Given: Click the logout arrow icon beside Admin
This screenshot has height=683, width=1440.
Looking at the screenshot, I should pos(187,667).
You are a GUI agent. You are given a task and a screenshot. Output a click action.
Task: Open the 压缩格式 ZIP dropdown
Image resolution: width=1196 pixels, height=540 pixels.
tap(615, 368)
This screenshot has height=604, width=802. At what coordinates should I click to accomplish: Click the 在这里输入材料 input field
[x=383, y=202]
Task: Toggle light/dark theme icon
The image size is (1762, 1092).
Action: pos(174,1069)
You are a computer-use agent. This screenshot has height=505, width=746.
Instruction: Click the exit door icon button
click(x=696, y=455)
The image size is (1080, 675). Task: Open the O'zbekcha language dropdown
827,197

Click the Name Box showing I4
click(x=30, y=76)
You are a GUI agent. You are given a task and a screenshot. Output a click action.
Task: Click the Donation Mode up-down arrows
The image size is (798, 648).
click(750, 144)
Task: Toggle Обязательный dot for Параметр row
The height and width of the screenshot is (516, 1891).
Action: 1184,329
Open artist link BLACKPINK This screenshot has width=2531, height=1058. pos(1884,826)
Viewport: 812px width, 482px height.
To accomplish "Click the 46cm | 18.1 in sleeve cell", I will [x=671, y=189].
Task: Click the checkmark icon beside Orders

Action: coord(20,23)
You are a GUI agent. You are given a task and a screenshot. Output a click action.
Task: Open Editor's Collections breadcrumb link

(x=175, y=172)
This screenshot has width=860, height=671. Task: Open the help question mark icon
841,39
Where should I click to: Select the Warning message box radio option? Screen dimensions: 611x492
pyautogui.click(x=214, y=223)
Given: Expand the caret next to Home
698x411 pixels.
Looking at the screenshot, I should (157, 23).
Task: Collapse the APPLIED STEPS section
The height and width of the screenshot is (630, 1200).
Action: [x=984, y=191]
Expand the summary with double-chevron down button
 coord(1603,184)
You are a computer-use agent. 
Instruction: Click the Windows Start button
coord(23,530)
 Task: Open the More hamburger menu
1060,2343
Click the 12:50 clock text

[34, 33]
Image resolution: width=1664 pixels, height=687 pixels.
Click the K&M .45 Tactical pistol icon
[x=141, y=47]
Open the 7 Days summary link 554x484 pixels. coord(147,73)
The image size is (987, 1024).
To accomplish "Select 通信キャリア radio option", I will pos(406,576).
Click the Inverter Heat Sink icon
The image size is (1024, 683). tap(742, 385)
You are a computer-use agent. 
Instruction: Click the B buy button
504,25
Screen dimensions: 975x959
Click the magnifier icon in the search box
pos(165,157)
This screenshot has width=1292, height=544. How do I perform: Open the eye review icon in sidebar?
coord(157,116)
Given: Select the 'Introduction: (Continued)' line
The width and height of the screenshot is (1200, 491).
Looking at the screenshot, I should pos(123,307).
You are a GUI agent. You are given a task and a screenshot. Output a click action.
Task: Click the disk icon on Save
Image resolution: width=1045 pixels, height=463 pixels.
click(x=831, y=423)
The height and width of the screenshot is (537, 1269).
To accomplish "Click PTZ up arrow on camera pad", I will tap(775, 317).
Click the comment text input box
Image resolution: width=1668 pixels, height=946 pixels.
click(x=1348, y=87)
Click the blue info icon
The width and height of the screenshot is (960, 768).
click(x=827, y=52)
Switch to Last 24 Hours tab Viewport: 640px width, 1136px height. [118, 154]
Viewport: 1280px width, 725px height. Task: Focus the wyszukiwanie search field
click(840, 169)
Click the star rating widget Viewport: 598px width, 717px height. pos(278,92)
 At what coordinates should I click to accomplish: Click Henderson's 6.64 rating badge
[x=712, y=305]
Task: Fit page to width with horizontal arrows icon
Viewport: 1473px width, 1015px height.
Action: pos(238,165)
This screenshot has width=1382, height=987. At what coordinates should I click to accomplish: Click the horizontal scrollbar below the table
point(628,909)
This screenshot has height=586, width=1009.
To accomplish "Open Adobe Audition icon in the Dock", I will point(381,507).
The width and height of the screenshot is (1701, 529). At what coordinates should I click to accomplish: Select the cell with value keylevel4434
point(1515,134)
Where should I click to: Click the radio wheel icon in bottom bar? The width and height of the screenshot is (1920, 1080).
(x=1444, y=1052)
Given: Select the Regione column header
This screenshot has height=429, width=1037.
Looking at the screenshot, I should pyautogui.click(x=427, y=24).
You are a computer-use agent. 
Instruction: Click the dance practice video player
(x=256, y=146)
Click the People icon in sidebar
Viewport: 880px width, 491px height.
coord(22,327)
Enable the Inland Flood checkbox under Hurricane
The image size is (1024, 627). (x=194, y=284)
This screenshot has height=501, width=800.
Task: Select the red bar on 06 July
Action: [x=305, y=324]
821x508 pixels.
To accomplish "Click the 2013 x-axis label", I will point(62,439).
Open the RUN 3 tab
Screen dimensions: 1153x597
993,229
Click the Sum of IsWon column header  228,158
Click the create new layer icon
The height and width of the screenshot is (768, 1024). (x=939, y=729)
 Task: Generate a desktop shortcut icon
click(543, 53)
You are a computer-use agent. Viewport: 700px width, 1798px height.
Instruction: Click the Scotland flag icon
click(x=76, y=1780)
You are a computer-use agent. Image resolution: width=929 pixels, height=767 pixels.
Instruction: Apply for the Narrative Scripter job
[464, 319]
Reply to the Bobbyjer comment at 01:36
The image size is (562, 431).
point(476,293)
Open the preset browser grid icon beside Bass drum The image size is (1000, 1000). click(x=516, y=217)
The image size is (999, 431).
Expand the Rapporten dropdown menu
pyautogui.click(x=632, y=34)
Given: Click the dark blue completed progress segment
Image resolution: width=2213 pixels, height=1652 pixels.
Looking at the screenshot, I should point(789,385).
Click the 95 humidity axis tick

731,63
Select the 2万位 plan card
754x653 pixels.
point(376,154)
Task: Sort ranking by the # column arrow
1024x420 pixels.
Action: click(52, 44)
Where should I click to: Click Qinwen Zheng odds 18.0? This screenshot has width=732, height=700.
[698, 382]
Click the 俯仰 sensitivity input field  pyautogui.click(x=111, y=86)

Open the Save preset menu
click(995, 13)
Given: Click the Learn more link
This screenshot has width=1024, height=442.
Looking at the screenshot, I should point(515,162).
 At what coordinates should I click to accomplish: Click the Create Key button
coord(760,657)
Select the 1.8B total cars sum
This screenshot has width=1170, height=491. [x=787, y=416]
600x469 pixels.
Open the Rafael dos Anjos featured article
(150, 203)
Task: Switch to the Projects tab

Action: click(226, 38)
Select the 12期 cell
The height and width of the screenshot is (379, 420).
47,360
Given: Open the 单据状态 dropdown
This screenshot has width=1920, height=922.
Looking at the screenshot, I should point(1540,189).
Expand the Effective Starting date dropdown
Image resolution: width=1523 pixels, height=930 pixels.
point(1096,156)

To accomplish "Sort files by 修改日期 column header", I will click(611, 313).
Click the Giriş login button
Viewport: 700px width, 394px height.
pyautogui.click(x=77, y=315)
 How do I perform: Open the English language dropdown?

★ ★ ★ ★

## ACTIVITY
Every line of the material must be returned exactly as it appears.

## OUTPUT OF THE TASK
Given: Click the logout arrow icon beside Admin
This screenshot has height=683, width=1440.
Looking at the screenshot, I should pos(187,667).
You are a GUI agent. You are given a task and a screenshot. Output a click action.
Task: Open the 压缩格式 ZIP dropdown
Image resolution: width=1196 pixels, height=540 pixels.
tap(615, 368)
This screenshot has height=604, width=802. At what coordinates should I click to accomplish: Click the 在这里输入材料 input field
[x=383, y=202]
Task: Toggle light/dark theme icon
The image size is (1762, 1092).
Action: pos(174,1069)
You are a computer-use agent. This screenshot has height=505, width=746.
Instruction: Click the exit door icon button
click(x=696, y=455)
The image size is (1080, 675). Task: Open the O'zbekcha language dropdown
827,197

Click the Name Box showing I4
click(x=30, y=76)
You are a GUI agent. You are given a task and a screenshot. Output a click action.
Task: Click the Donation Mode up-down arrows
The image size is (798, 648).
click(750, 144)
Task: Toggle Обязательный dot for Параметр row
The height and width of the screenshot is (516, 1891).
Action: 1184,329
Open artist link BLACKPINK This screenshot has width=2531, height=1058. pos(1884,826)
Viewport: 812px width, 482px height.
To accomplish "Click the 46cm | 18.1 in sleeve cell", I will [x=671, y=189].
Task: Click the checkmark icon beside Orders

Action: coord(20,23)
You are a GUI agent. You are given a task and a screenshot. Output a click action.
Task: Open Editor's Collections breadcrumb link

(x=175, y=172)
This screenshot has width=860, height=671. Task: Open the help question mark icon
841,39
Where should I click to: Select the Warning message box radio option? Screen dimensions: 611x492
pyautogui.click(x=214, y=223)
Given: Expand the caret next to Home
698x411 pixels.
Looking at the screenshot, I should (157, 23).
Task: Collapse the APPLIED STEPS section
The height and width of the screenshot is (630, 1200).
Action: [x=984, y=191]
Expand the summary with double-chevron down button
 coord(1603,184)
You are a computer-use agent. 
Instruction: Click the Windows Start button
coord(23,530)
 Task: Open the More hamburger menu
1060,2343
Click the 12:50 clock text

[34, 33]
Image resolution: width=1664 pixels, height=687 pixels.
Click the K&M .45 Tactical pistol icon
[x=141, y=47]
Open the 7 Days summary link 554x484 pixels. coord(147,73)
The image size is (987, 1024).
To accomplish "Select 通信キャリア radio option", I will pos(406,576).
Click the Inverter Heat Sink icon
The image size is (1024, 683). tap(742, 385)
You are a computer-use agent. 
Instruction: Click the B buy button
504,25
Screen dimensions: 975x959
Click the magnifier icon in the search box
pos(165,157)
This screenshot has width=1292, height=544. How do I perform: Open the eye review icon in sidebar?
coord(157,116)
Given: Select the 'Introduction: (Continued)' line
The width and height of the screenshot is (1200, 491).
Looking at the screenshot, I should pos(123,307).
You are a GUI agent. You are given a task and a screenshot. Output a click action.
Task: Click the disk icon on Save
Image resolution: width=1045 pixels, height=463 pixels.
click(x=831, y=423)
The height and width of the screenshot is (537, 1269).
To accomplish "Click PTZ up arrow on camera pad", I will tap(775, 317).
Click the comment text input box
Image resolution: width=1668 pixels, height=946 pixels.
click(x=1348, y=87)
Click the blue info icon
The width and height of the screenshot is (960, 768).
click(x=827, y=52)
Switch to Last 24 Hours tab Viewport: 640px width, 1136px height. [118, 154]
Viewport: 1280px width, 725px height. Task: Focus the wyszukiwanie search field
click(840, 169)
Click the star rating widget Viewport: 598px width, 717px height. pos(278,92)
 At what coordinates should I click to accomplish: Click Henderson's 6.64 rating badge
[x=712, y=305]
Task: Fit page to width with horizontal arrows icon
Viewport: 1473px width, 1015px height.
Action: pos(238,165)
This screenshot has width=1382, height=987. At what coordinates should I click to accomplish: Click the horizontal scrollbar below the table
point(628,909)
This screenshot has height=586, width=1009.
To accomplish "Open Adobe Audition icon in the Dock", I will point(381,507).
The width and height of the screenshot is (1701, 529). At what coordinates should I click to accomplish: Select the cell with value keylevel4434
point(1515,134)
Where should I click to: Click the radio wheel icon in bottom bar? The width and height of the screenshot is (1920, 1080).
(x=1444, y=1052)
Given: Select the Regione column header
This screenshot has height=429, width=1037.
Looking at the screenshot, I should pyautogui.click(x=427, y=24).
You are a computer-use agent. 
Instruction: Click the dance practice video player
(x=256, y=146)
Click the People icon in sidebar
Viewport: 880px width, 491px height.
coord(22,327)
Enable the Inland Flood checkbox under Hurricane
The image size is (1024, 627). (x=194, y=284)
This screenshot has height=501, width=800.
Task: Select the red bar on 06 July
Action: [x=305, y=324]
821x508 pixels.
To accomplish "Click the 2013 x-axis label", I will point(62,439).
Open the RUN 3 tab
Screen dimensions: 1153x597
993,229
Click the Sum of IsWon column header  228,158
Click the create new layer icon
The height and width of the screenshot is (768, 1024). (x=939, y=729)
 Task: Generate a desktop shortcut icon
click(543, 53)
You are a computer-use agent. Viewport: 700px width, 1798px height.
Instruction: Click the Scotland flag icon
click(x=76, y=1780)
You are a computer-use agent. Image resolution: width=929 pixels, height=767 pixels.
Instruction: Apply for the Narrative Scripter job
[464, 319]
Reply to the Bobbyjer comment at 01:36
The image size is (562, 431).
point(476,293)
Open the preset browser grid icon beside Bass drum The image size is (1000, 1000). click(x=516, y=217)
The image size is (999, 431).
Expand the Rapporten dropdown menu
pyautogui.click(x=632, y=34)
Given: Click the dark blue completed progress segment
Image resolution: width=2213 pixels, height=1652 pixels.
Looking at the screenshot, I should point(789,385).
Click the 95 humidity axis tick

731,63
Select the 2万位 plan card
754x653 pixels.
point(376,154)
Task: Sort ranking by the # column arrow
1024x420 pixels.
Action: click(52, 44)
Where should I click to: Click Qinwen Zheng odds 18.0? This screenshot has width=732, height=700.
[698, 382]
Click the 俯仰 sensitivity input field  pyautogui.click(x=111, y=86)

Open the Save preset menu
click(995, 13)
Given: Click the Learn more link
This screenshot has width=1024, height=442.
Looking at the screenshot, I should point(515,162).
 At what coordinates should I click to accomplish: Click the Create Key button
coord(760,657)
Select the 1.8B total cars sum
This screenshot has width=1170, height=491. [x=787, y=416]
600x469 pixels.
Open the Rafael dos Anjos featured article
(150, 203)
Task: Switch to the Projects tab

Action: click(226, 38)
Select the 12期 cell
The height and width of the screenshot is (379, 420).
47,360
Given: Open the 单据状态 dropdown
This screenshot has width=1920, height=922.
Looking at the screenshot, I should point(1540,189).
Expand the Effective Starting date dropdown
Image resolution: width=1523 pixels, height=930 pixels.
point(1096,156)

To accomplish "Sort files by 修改日期 column header", I will click(611, 313).
Click the Giriş login button
Viewport: 700px width, 394px height.
pyautogui.click(x=77, y=315)
 How do I perform: Open the English language dropdown?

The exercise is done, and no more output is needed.